China’s rulers sidestepped the issue of GDP growth for the rest of the year in their latest statement of intent to instead state they will be concentrating on “employment, prices and results.”
State media, reporting after a high-level meeting of the ruling Communist Party, said China should “stabilise employment and prices, maintain economic operations within a reasonable range, and strive to achieve the best possible results” for the second half of 2022.
Xinhua news agency was reporting on a meeting of the 25-member Politburo chaired by President Xi Jinping which had met to assess the economy.
The world’s second-largest economy narrowly avoided contracting in the second quarter due to widespread Covid-19 lockdowns. Analysts said Beijing’s full-year growth target of around 5.5% had been looking increasingly unattainable.
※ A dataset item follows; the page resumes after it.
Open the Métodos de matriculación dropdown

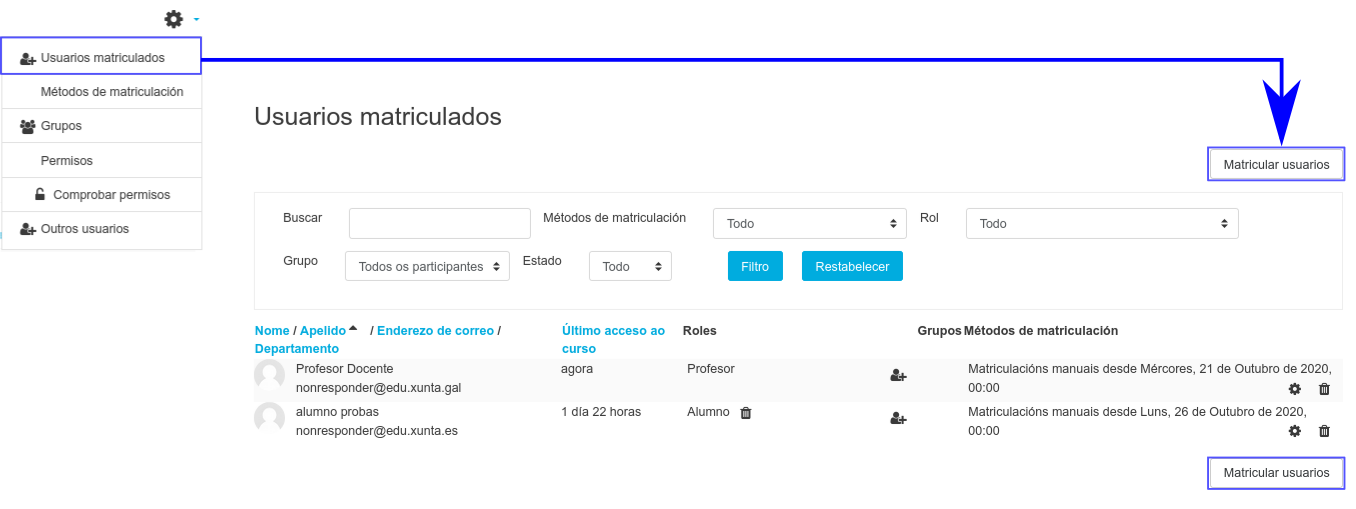(809, 224)
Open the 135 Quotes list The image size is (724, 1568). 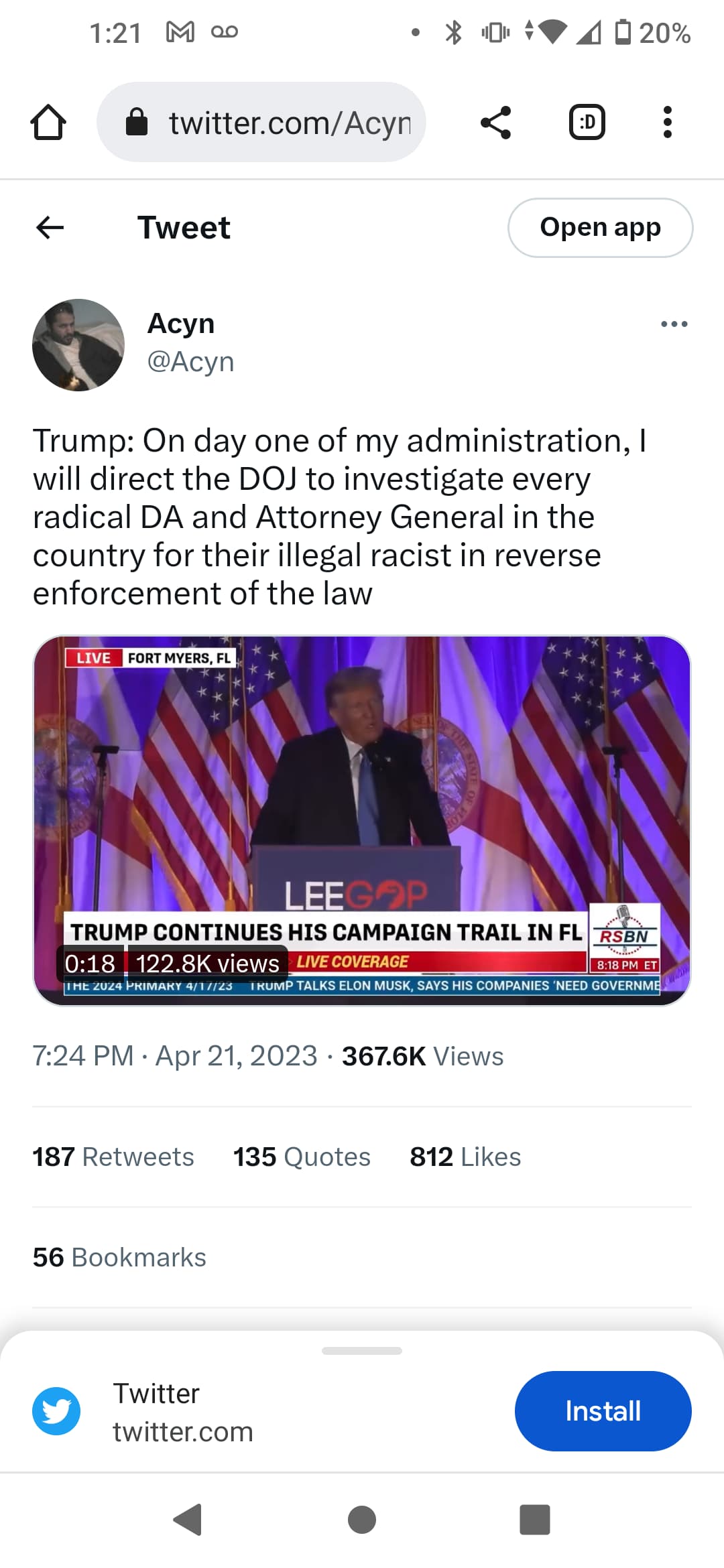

China last missed its growth target in 2015.
First-half gross domestic product grew only 2.5% from a year earlier, pointing to huge pressure in the second half, amid fears of a global recession, uncertainties from the Ukraine war and worries of recurring Covid lockdowns.
After an April Politburo meeting, state media reported that China will “work hard to realise the annual economic and social development targets.”
On June 22, Xi, at the opening of a BRICS forum, said China would take more measures to achieve its annual economic goals while minimising the impact of its Covid-19 prevention and control measures as much as possible.
But during an inspection tour in the central city of Wuhan on June 28, Xi said China will “strive to reach a relatively good level of the economic development this year.”
Similarly, last week, Premier Li Keqiang said at the World Economic Forum China will “strive for relatively good results in economic development for the whole year.”
China Communist Party Congress
Xinhua said on Thursday that large provinces must take the lead in growing China’s economy.
“The upshot is that the Politburo meeting reinforces our view that stimulus will remain relatively restrained this year and that the economy will continue to operate well below potential over the coming quarters,” said Julian Evans-Pritchard, senior China economist at Capital Economics.
Full-year GDP growth is expected to reach 4.0%, according to a Reuters poll of economists this month.
To stabilise the economy, authorities have deepened tax credit rebates, accelerated local government special bond issuances to buoy infrastructure investments, and lowered car purchase taxes.
The economic pressures coincide with a once-in-five-years Communist Party Congress this autumn, where Xi is expected to secure a precedent-breaking third leadership term.
While much of the rest of the world has been trying to live with the virus, Xinhua reported after the Politburo meeting that China would stick to the “dynamic zero-Covid” policy.
“Persistence is victory,” Xinhua said.
China’s Struggling Property Sector
With China’s property market lurching from one crisis to another, developers being short on liquidity and laden with debt, and buyers launching nationwide mortgage boycotts, the country’s top leaders vowed to stabilise the real estate and financial sectors.
Local governments must ensure the delivery of property projects, should properly resolve risks of some rural banks, and crack down on financial crimes, Xinhua reported.
The property market poses huge risks to China’s economy systematically, said Liu Ligang, Asia-Pacific head of economic analysis at Citi Global Wealth Management.
“The Politburo asked local governments to ensure the delivery of houses, but if major property developers defaulted generally, I am afraid it is not a problem that local governments can resolve,” Liu said.
“It may become a nationwide problem which will impact the country’s financial system severely.”